Saved entries:
*** Block opens ***

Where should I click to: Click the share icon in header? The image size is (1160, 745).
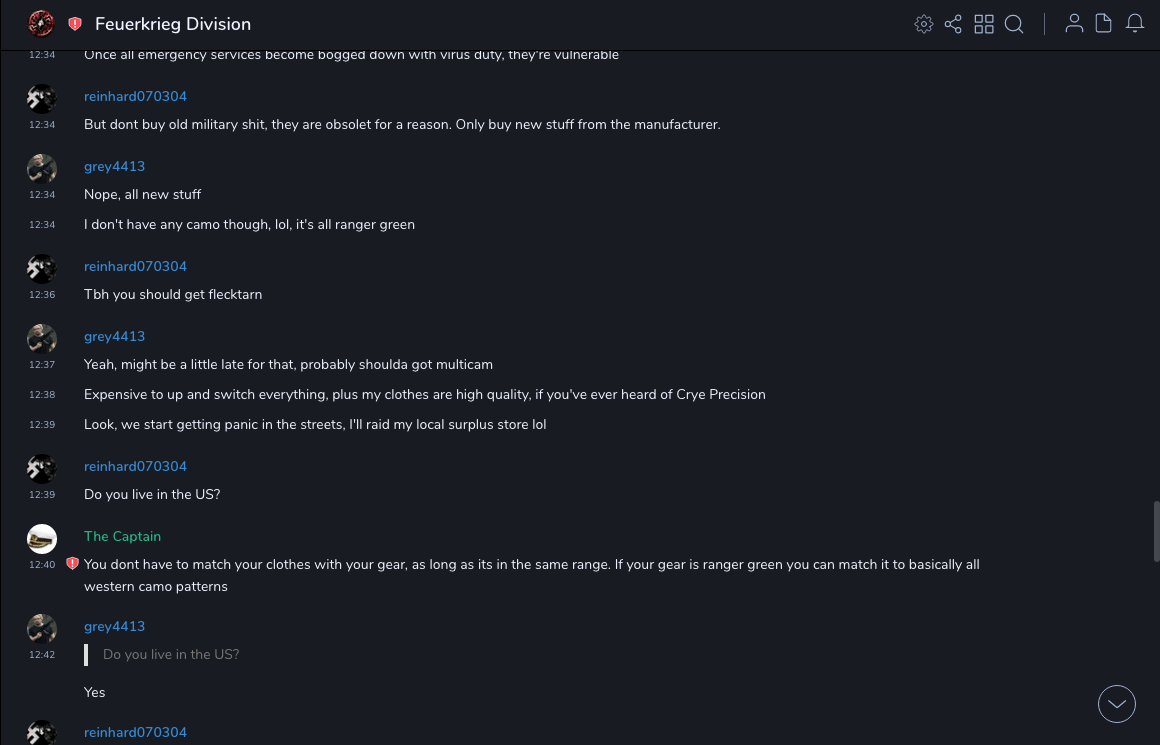[953, 24]
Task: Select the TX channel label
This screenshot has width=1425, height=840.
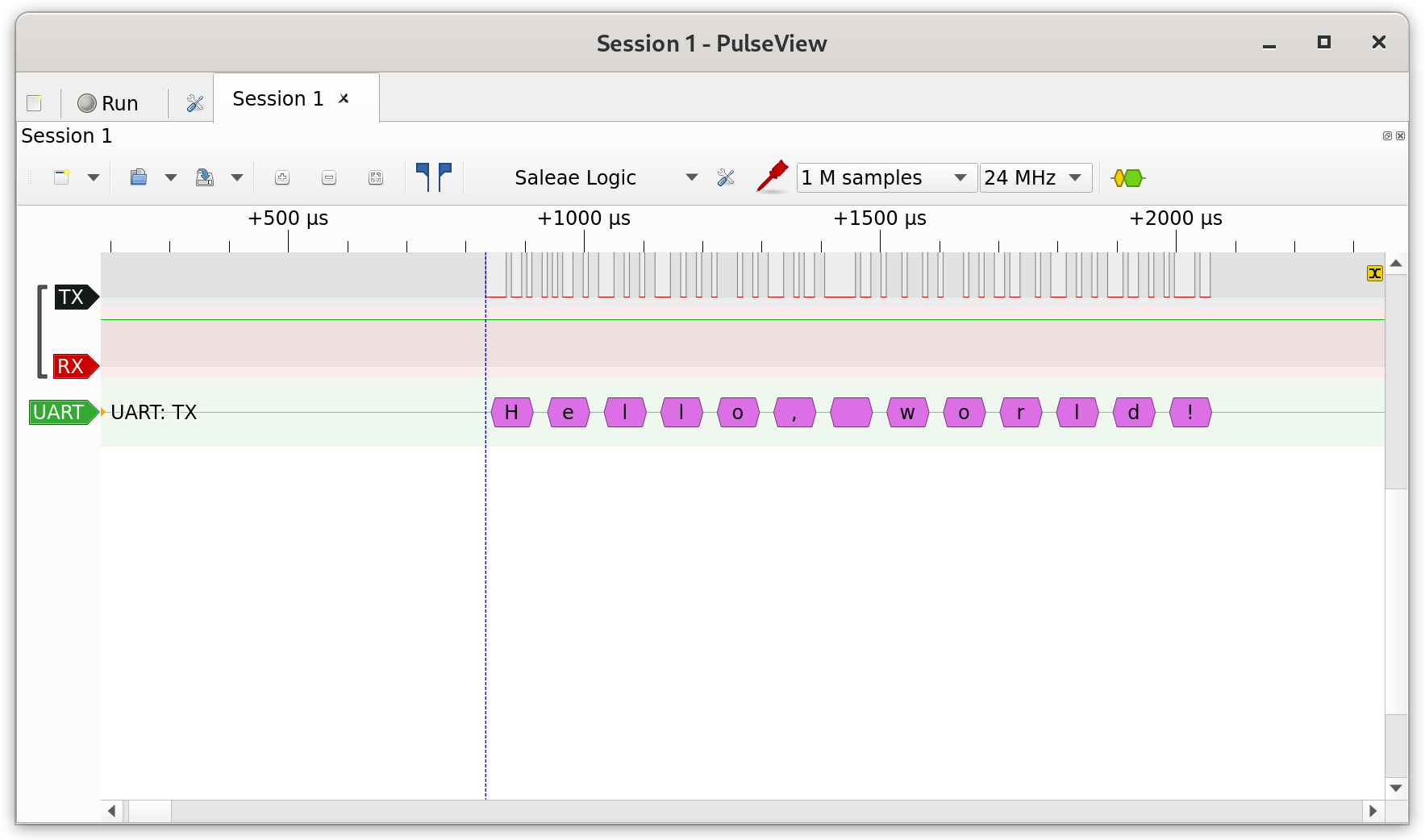Action: [x=73, y=297]
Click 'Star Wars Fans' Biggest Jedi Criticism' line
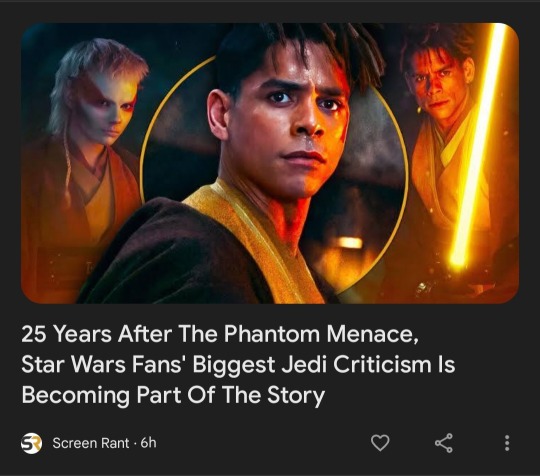540x476 pixels. (x=238, y=364)
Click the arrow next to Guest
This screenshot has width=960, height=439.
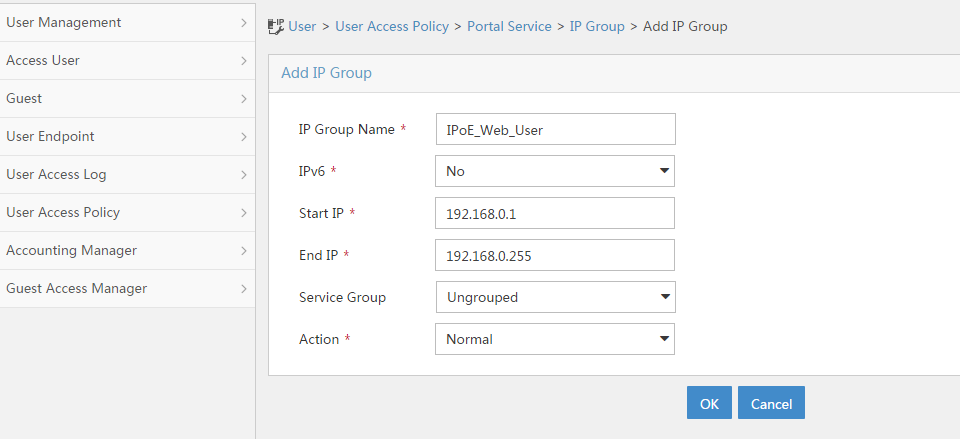tap(244, 99)
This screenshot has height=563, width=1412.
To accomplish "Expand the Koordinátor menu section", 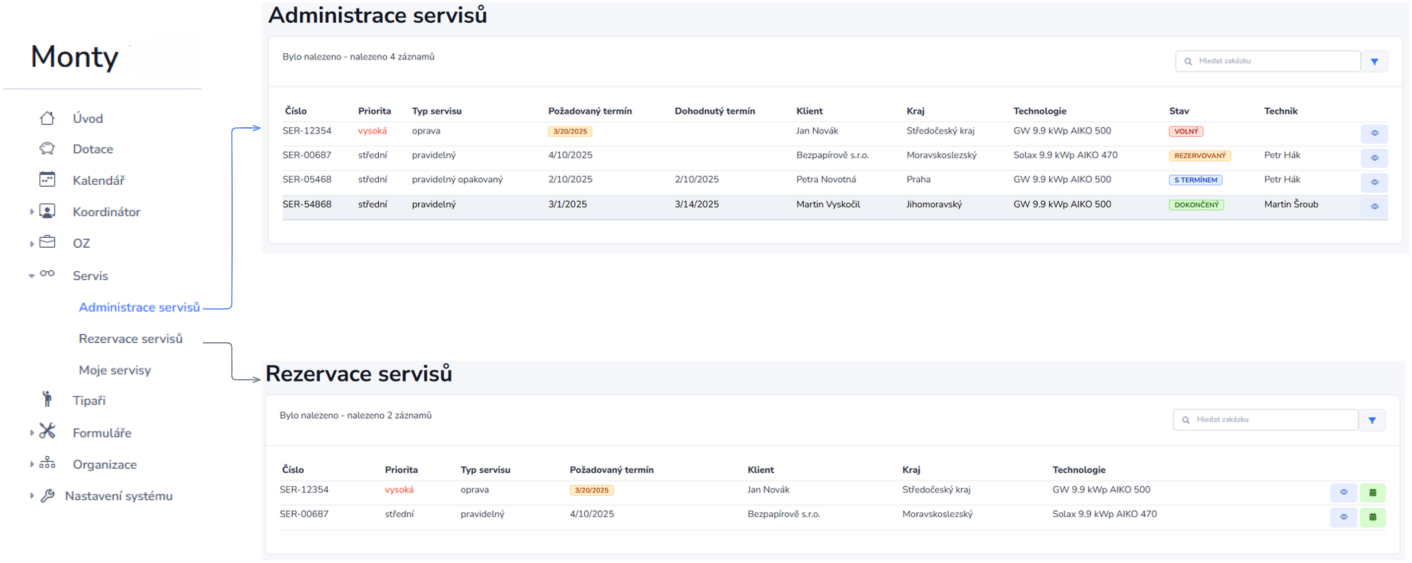I will [32, 212].
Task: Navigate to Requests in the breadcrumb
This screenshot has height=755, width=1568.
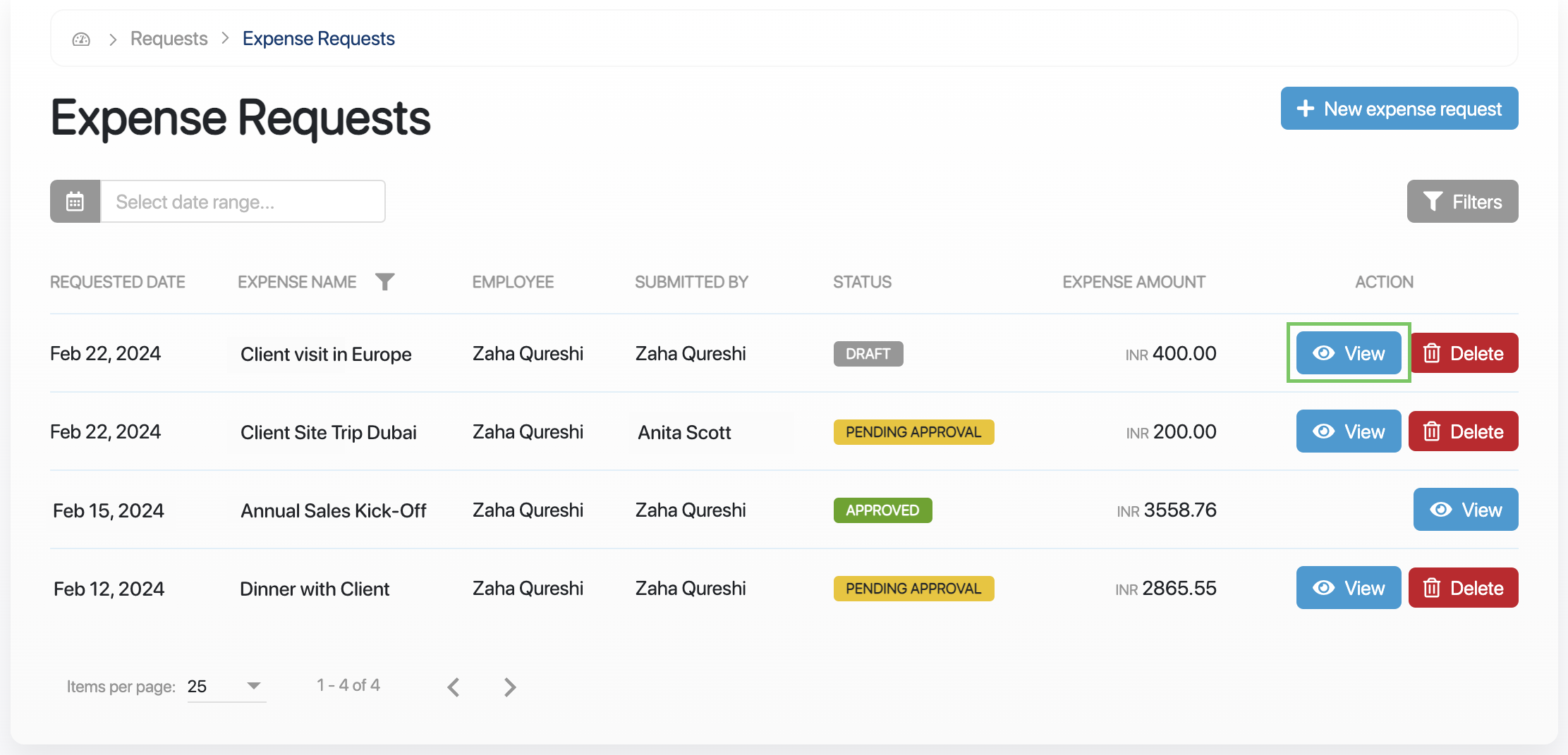Action: pyautogui.click(x=169, y=39)
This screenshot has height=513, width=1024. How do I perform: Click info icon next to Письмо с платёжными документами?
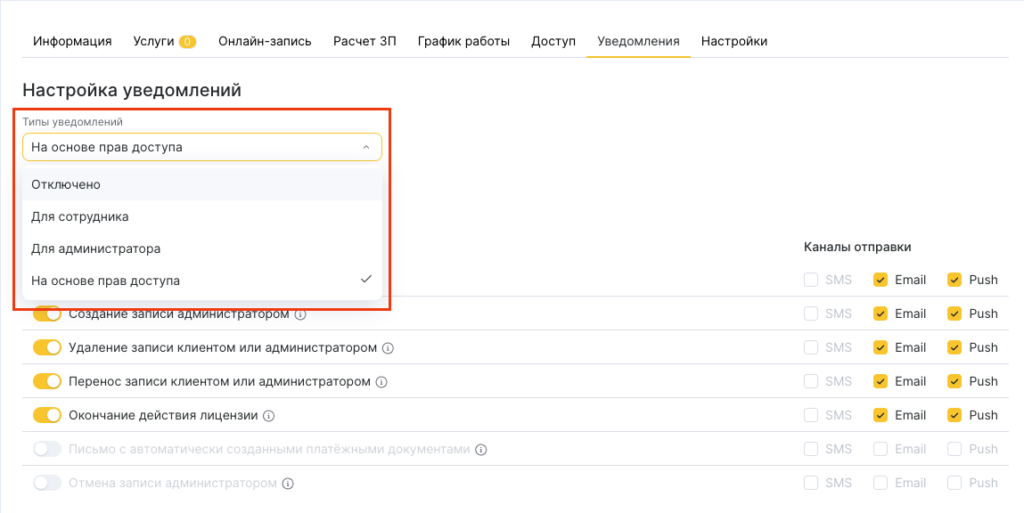coord(481,450)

*** Block closes ***

■ WHAT YOU ARE ASKED TO DO: Only the number is needed here: how many lines of the records contain "Task"?

■ EXERCISE OUTPUT: 2